An Editorial by Dawoud Kringle
Let’s wind the clocks back to the early 1630s, in Holland. Tulips were considered a status symbol for the elite. By 1634, tulipmania swept through Holland. Rich people held onto them as investments, and rare and unusually-colored tulips became highly prized. According to The Library of Economics and Liberty, “it was deemed a proof of bad taste in any man of fortune to be without a collection of tulips.” The Dutch stock markets even traded the bulbs as a commodity. The value of tulip bulbs became so inflated that a single Semper Augustus tulip bulb was valued at 3,000 florins (adjusted to modern currency exchanges, the equivalent of over $1,100,000).
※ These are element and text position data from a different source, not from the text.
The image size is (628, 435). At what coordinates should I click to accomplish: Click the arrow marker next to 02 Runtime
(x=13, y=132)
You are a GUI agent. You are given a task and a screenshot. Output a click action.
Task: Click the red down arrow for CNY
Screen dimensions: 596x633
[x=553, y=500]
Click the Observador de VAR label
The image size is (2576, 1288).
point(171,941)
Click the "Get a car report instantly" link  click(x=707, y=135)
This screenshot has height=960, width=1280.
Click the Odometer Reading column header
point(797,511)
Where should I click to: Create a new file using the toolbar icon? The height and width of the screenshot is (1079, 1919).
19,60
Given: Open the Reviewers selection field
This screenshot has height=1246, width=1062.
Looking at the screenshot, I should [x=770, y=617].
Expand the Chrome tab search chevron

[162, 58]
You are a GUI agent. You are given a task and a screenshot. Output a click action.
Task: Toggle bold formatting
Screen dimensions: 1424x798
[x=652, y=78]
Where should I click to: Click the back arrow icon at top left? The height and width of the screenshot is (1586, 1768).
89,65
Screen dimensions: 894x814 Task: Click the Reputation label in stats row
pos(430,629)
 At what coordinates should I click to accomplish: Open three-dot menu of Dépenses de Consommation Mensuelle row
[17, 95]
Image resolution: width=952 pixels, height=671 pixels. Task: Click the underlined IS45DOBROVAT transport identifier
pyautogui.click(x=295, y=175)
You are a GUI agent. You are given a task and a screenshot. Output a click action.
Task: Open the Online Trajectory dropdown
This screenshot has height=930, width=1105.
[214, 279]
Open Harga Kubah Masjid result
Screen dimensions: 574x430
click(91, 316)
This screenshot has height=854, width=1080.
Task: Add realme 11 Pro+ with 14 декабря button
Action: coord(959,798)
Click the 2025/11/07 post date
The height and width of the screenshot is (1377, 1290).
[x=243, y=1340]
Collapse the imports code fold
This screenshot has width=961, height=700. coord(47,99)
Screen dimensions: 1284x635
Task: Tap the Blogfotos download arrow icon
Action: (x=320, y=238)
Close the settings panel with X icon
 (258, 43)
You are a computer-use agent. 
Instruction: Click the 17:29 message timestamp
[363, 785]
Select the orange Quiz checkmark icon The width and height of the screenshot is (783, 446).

By the end of 1637, however, Dutch tulip wholesalers found almost no buyers for them and the tulip bubble burst. Within days, the price of tulips plummeted, resulting in a devastating crash of the entire tulip market. The collapse of the tulip trade caused a widespread economic disaster throughout the Dutch economy. Many people lost massive amounts of money by betting on an investment that was doomed to fail from the start.
Status symbols and vanity aside, these 17th Century people invested heavily in tulips for no reason other than that they believed there would always be someone willing to purchase the bulbs from them at a higher price. This practice is built on the gamble that one would not be the last person holding on to the asset when its value collapses.